What it means for you
Banks must now proactively release funds against sanctioned limits for eligible borrowers, especially SMEs, and cannot use liquidity concerns as a blanket reason to delay. Lenders should also actively restructure SME accounts facing stress, following the existing framework, to avoid regulatory scrutiny. This reinforces RBI's expectation that banks support credit flow and SME viability during tight conditions.
What you must do
- Review all cases where sanctioned working capital or term loan drawals were withheld despite available drawing power and compliance, and release funds promptly.

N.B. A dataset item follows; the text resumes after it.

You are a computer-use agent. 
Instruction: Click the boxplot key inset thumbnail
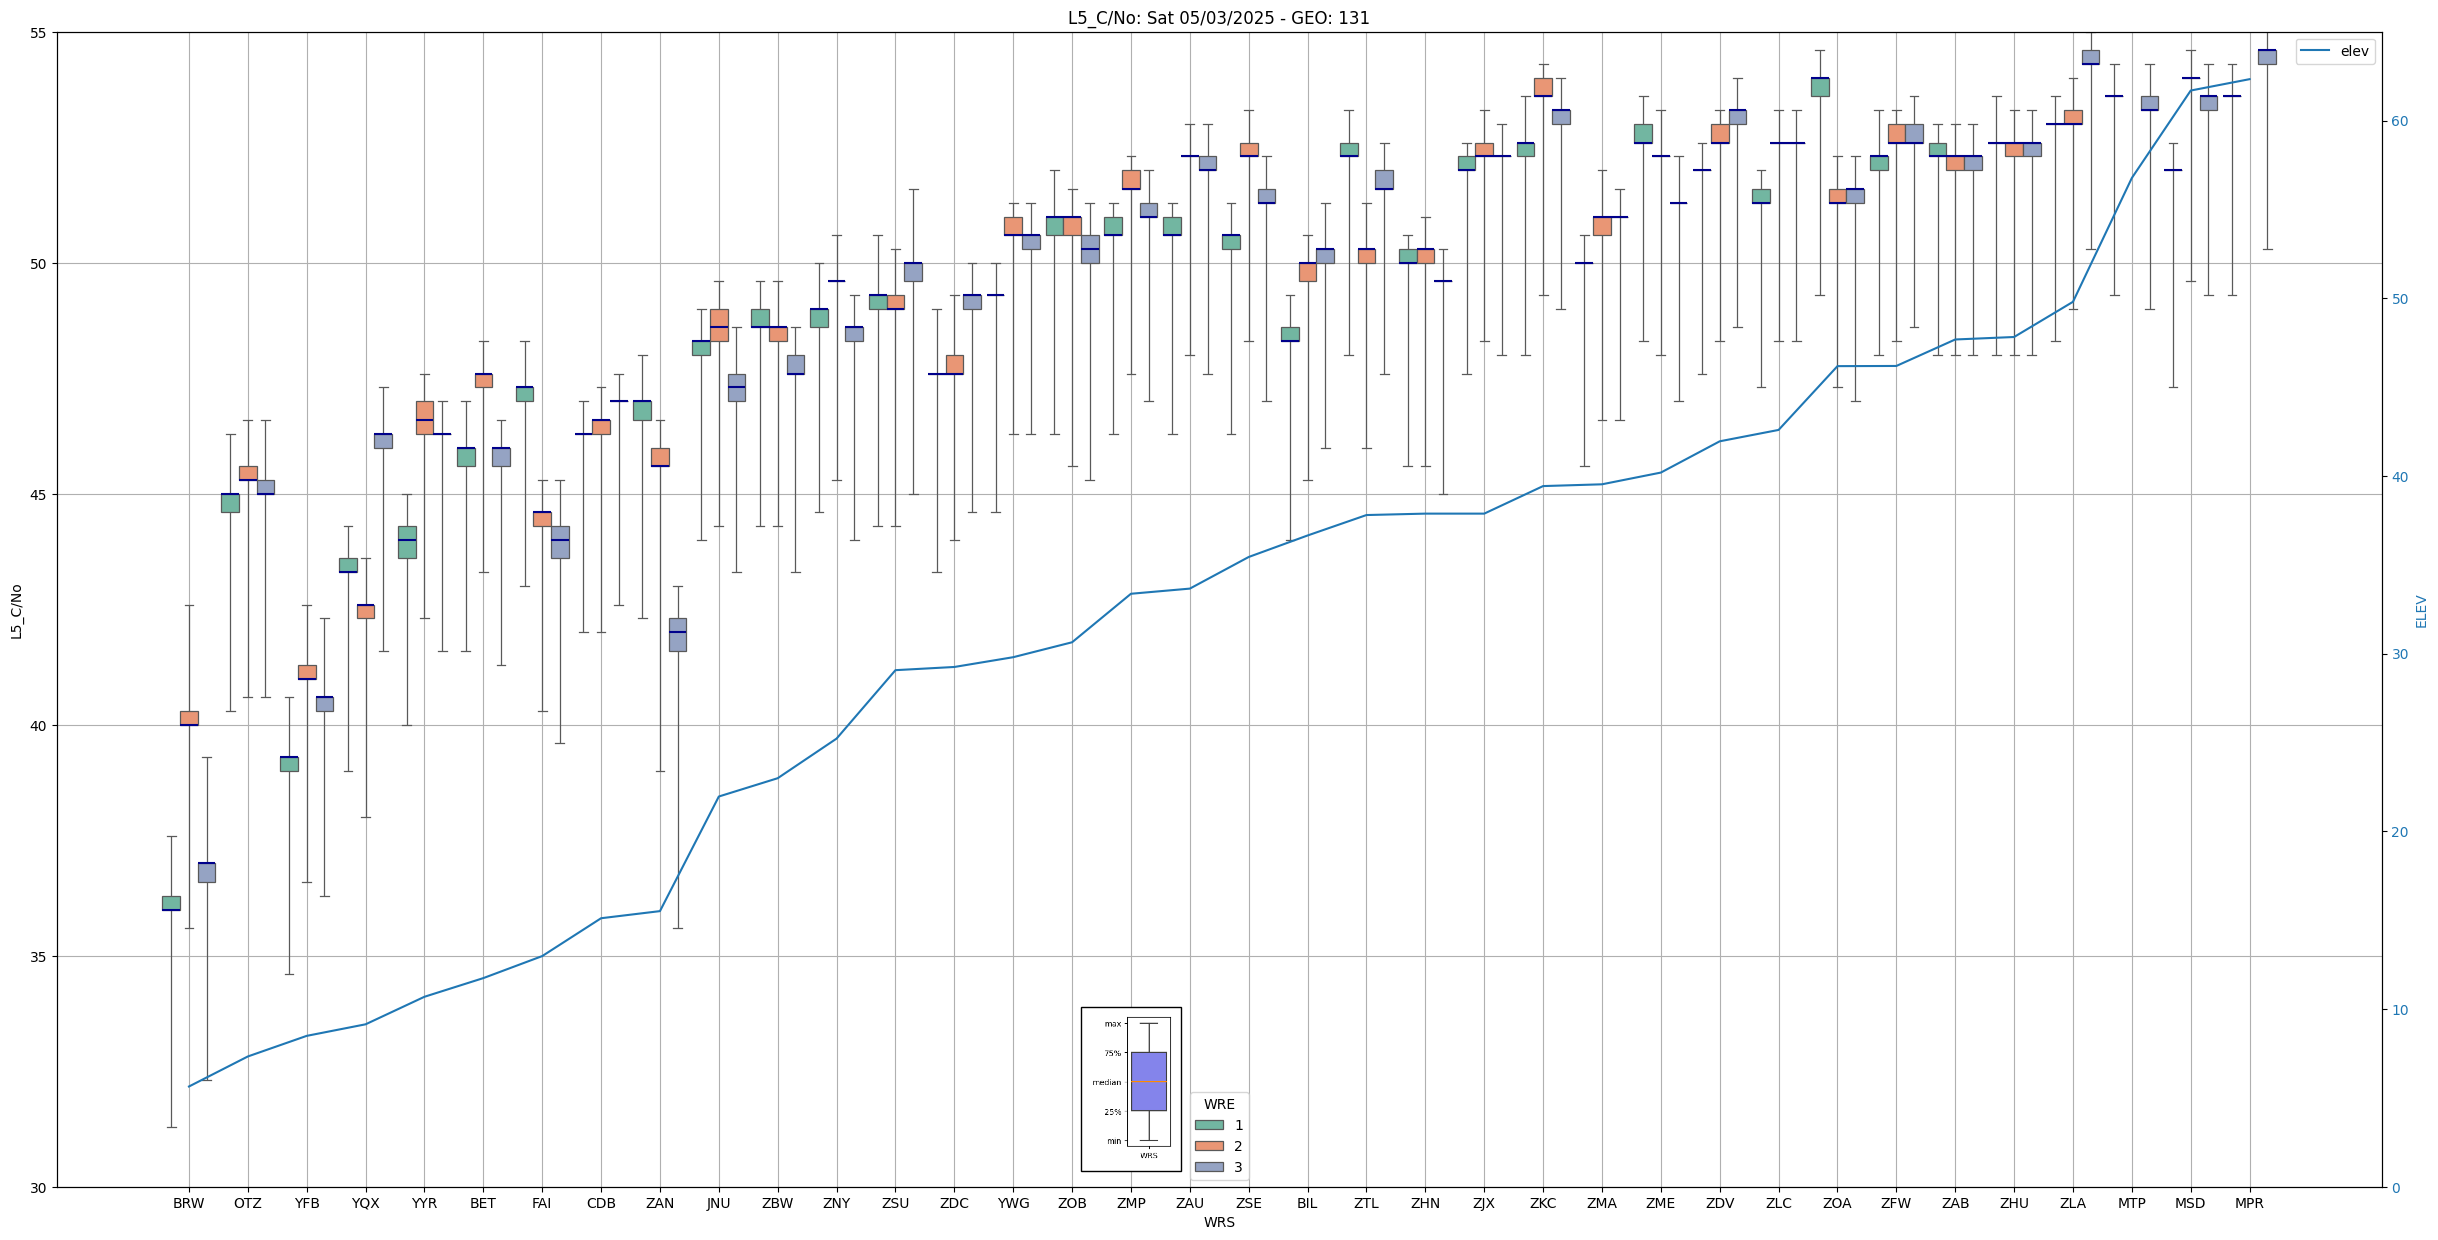pos(1131,1089)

- Ensure restructuring of SME dues is considered on merit under the August 27, 2008 prudential guidelines, and document decisions clearly.
- Align internal credit processes to avoid blanket refusals based on liquidity; use commercial judgment case-by-case.
- Monitor SME portfolio for stress and proactively offer restructuring options to eligible borrowers.
Who it affects
All scheduled commercial banks (excluding RRBs and LABs), Clients with sanctioned but undrawn working capital or term loan limits, SME borrowers eligible for restructuring, Bank credit and risk management teams
Does this circular apply to all types of loans?
It specifically addresses working capital limits and term loans (including short-term loans) against sanctioned limits, where drawing power is available and conditions are met, for all clients. The restructuring part applies only to SMEs.